Like many other Version Control Systems, Git has a way to fire off custom scripts when certain important actions occur. There are two groups of these hooks: client-side and server-side. Client-side hooks are triggered by operations such as committing and merging, while server-side hooks run on network operations such as receiving pushed commits. You can use these hooks for all sorts of reasons.

Furthermore, a pre-commit hook is described as follows:

The pre-commit hook is run first, before you even type in a commit message. It’s used to inspect the snapshot that’s about to be committed, to see if you’ve forgotten something, to make sure tests run, or to examine whatever you need to inspect in the code. Exiting non-zero from this hook aborts the commit …

This perfectly matches our use case:

Before we commit stuff we want to ensure that our YAMLs start with ---. If --- is missing we want to add it to the beginning of the file and abort the commit to be able to stash the mad changes.

YAML directives must be written before --- and are not considered in this use case. Please enhance the script if you have to deal with such YAML files.

Automate it!
#

We don’t want to think about if each of our YAML files contain the three dashes. We want an automation that checks and corrects our YAMLs before we commit them. Here is how.

Python
#

A rather trivial implementation for checking and inserting ---. Improve or adjust to your needs.

  • checkDocumentStart checks each given file if it starts with ---\n. If not it calls insertDocumentStart
  • insertDocumentStart inserts ---\n before the file’s first line

If insertDocumentStart is called the script returns an exit code 1 that tells Git to abort the current commit. This allows you to add the changes made by the script to your previous commit.

#!/usr/bin/env python3

import os
import sys
from pathlib import Path

found = False


def insertDocumentStart(path):
    p = Path(path)
    contents = p.read_text()
    contents = "---\n" + contents
    p.write_text(contents, encoding="utf8")
    return contents


def checkDocumentStart(path):
    global found
    with open(path, "r") as file:
        first_line = file.readline()
        if first_line != "---\n":
            print(f"Inserting document-start in '{path}'")
            found = True
            insertDocumentStart(path)


# Iterate over all yaml/yml files in the current directory
# Exclude all paths containing "special"
directory_name = "."
for subdir, dirs, filenames in os.walk(directory_name):
    # do not touch special folder
    if "special" in dirs:
        dirs.remove("special")
    for filename in filenames:
        path = subdir + os.sep + filename
        if not path.lower().endswith((".yaml", ".yml")):
            continue
        checkDocumentStart(path)

if found:
    print("Please add the changes to your commit")
    # Make pre commit hook fail
    os._exit(1)

Pre-commit
#

Git hooks are stored in .git/hooks/. A default Git repo contains a couple of hooks.
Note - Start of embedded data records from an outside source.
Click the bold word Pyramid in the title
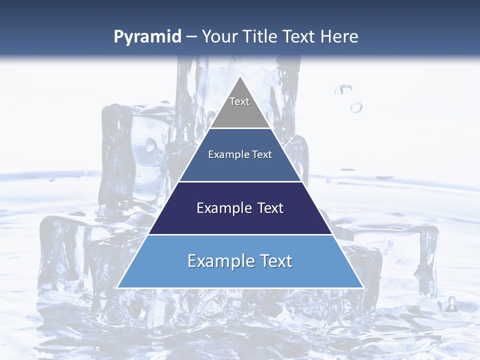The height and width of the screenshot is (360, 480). [148, 37]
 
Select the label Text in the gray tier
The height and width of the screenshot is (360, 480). [240, 102]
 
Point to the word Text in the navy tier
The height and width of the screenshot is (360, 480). [270, 208]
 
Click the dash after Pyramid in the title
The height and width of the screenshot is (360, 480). [192, 37]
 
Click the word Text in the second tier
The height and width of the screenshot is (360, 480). [262, 154]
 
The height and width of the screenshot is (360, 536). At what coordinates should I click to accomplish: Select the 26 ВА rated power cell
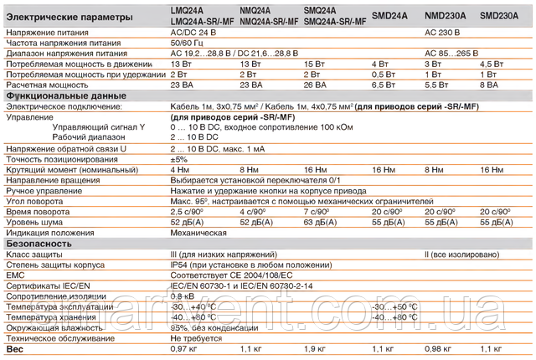tap(316, 85)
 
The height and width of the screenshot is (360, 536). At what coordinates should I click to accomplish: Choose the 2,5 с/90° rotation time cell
tap(187, 211)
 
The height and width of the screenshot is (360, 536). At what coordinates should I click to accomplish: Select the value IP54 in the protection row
tap(178, 265)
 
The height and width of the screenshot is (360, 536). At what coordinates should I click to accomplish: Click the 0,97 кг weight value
tap(183, 348)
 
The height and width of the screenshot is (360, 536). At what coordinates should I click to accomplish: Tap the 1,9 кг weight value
tap(315, 348)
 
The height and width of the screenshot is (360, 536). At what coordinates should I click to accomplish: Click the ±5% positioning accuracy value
tap(178, 159)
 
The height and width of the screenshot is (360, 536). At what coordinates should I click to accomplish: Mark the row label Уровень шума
tap(34, 222)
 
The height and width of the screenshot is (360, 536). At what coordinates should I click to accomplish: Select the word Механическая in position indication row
tap(199, 232)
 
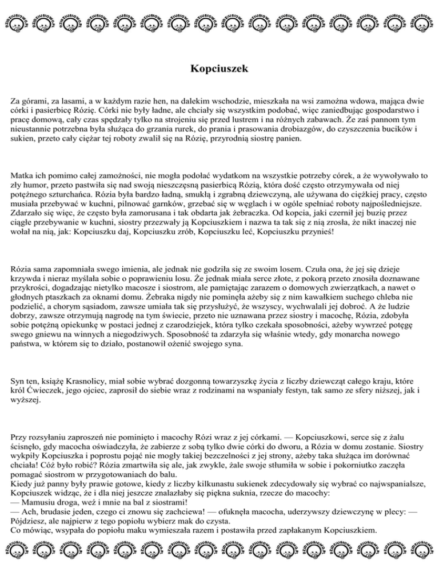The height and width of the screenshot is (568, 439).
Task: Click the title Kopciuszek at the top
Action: (x=219, y=70)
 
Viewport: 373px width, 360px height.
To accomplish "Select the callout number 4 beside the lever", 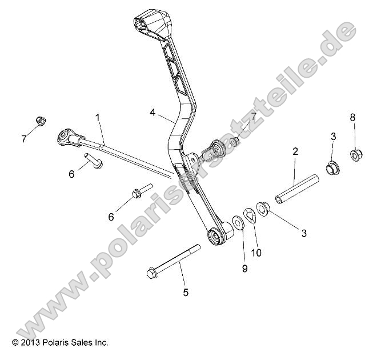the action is coord(153,113).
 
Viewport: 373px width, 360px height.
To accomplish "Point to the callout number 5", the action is coord(185,293).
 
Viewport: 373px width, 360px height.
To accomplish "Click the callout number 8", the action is coord(352,117).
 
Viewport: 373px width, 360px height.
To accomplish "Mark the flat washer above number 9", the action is coord(238,220).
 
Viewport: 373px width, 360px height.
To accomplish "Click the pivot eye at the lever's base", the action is coord(216,235).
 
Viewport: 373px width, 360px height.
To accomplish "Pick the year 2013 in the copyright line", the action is coord(30,343).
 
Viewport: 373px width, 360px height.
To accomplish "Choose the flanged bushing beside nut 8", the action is coord(332,169).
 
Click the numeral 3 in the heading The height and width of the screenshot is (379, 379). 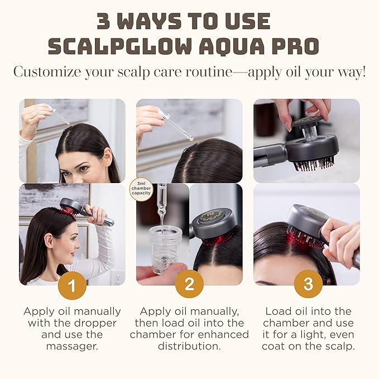click(104, 21)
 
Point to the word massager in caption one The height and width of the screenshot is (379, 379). click(72, 346)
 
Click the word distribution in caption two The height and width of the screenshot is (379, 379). click(189, 346)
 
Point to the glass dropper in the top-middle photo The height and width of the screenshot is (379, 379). click(177, 125)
To “enable” one of the default hooks just delete the .sample extension.

Because we want our team to profit from our pre-commit hook as well we need to distribute it. For security reasons, Git will not push changes in a local .git/hooks/ directory to the remote repo 1.

In order to distribute our pre-commit script(s) we put them in our repo just as normal code, e.g. in a folder called scripts. Additionally, we add our pre-commit script which will be symlinked to .git/hooks.

.
├── scripts
│   ├── pre-commit
│   └── yaml-doc-start.py

The pre-commit script just calls all our pre-commit scripts. In this case just the python script but you can add as many scripts as you like.

❯ cat scripts/pre-commit

#!/usr/bin/env bash

python3 scripts/yaml-doc-start.py

Now, we can add our scripts folder to Git and push it. A colleague of us can “install” the pre-commit hook in his local repo by symlinking it to .git/hooks. For convenience, you can also add a Makefile with the following target.
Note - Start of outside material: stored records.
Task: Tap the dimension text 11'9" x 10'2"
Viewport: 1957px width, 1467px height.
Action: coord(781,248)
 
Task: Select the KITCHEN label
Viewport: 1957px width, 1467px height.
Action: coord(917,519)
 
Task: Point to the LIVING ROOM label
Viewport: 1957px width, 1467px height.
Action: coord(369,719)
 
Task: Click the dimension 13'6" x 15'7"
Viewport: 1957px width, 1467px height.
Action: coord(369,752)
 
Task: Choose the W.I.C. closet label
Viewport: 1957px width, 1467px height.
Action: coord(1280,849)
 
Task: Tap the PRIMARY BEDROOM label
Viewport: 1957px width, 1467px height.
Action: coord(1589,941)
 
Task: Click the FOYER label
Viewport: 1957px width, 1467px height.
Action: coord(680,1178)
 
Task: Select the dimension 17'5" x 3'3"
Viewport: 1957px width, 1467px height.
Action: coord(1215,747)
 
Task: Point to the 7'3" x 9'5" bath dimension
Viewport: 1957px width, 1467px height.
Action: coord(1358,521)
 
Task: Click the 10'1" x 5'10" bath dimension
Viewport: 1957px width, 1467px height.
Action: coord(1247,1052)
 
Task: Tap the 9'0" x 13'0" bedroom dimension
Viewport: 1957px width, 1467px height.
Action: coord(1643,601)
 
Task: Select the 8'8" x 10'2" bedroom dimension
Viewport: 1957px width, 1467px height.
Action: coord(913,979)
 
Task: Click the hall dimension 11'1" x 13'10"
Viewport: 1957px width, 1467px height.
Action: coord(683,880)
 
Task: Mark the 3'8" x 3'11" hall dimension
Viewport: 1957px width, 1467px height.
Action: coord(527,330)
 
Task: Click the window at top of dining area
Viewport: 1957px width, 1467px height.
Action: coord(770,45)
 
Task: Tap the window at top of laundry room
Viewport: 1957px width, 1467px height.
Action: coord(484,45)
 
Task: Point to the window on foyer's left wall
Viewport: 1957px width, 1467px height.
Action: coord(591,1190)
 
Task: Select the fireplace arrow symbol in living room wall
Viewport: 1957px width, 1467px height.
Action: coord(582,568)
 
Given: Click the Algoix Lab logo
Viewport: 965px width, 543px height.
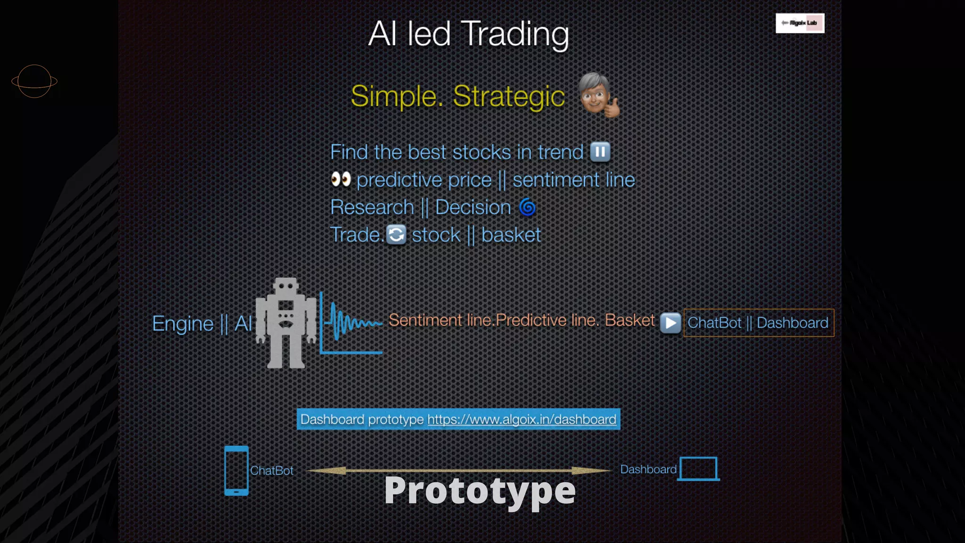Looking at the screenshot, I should coord(800,23).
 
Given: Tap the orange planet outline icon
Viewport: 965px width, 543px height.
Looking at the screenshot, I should coord(34,82).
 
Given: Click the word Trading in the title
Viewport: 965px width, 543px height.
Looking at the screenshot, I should coord(515,34).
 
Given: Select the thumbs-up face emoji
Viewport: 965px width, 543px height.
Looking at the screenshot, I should coord(598,96).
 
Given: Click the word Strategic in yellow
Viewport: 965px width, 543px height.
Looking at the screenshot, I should coord(508,96).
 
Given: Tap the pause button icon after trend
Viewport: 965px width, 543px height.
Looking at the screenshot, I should coord(600,152).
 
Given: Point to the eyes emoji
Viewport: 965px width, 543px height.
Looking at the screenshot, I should coord(341,180).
hooks: ## Install Git hooks
	@ln -s -f ../../scripts/pre-commit .git/hooks
	@echo "Hooks installed"

When running make hooks the pre-commit hook will be symlinked to the local Git repo and therefore will be “active”.

A symlinked pre-commit hook

To test your hook you can call bash .git/hooks/pre-commit.

Each time when running git commit the python script is called and all your repo’s YAML files will be processed. If you want to skip the hook you can run git commit --no-verify.


  1. imagine pushing malicious scripts that are automatically executed 💥 ↩︎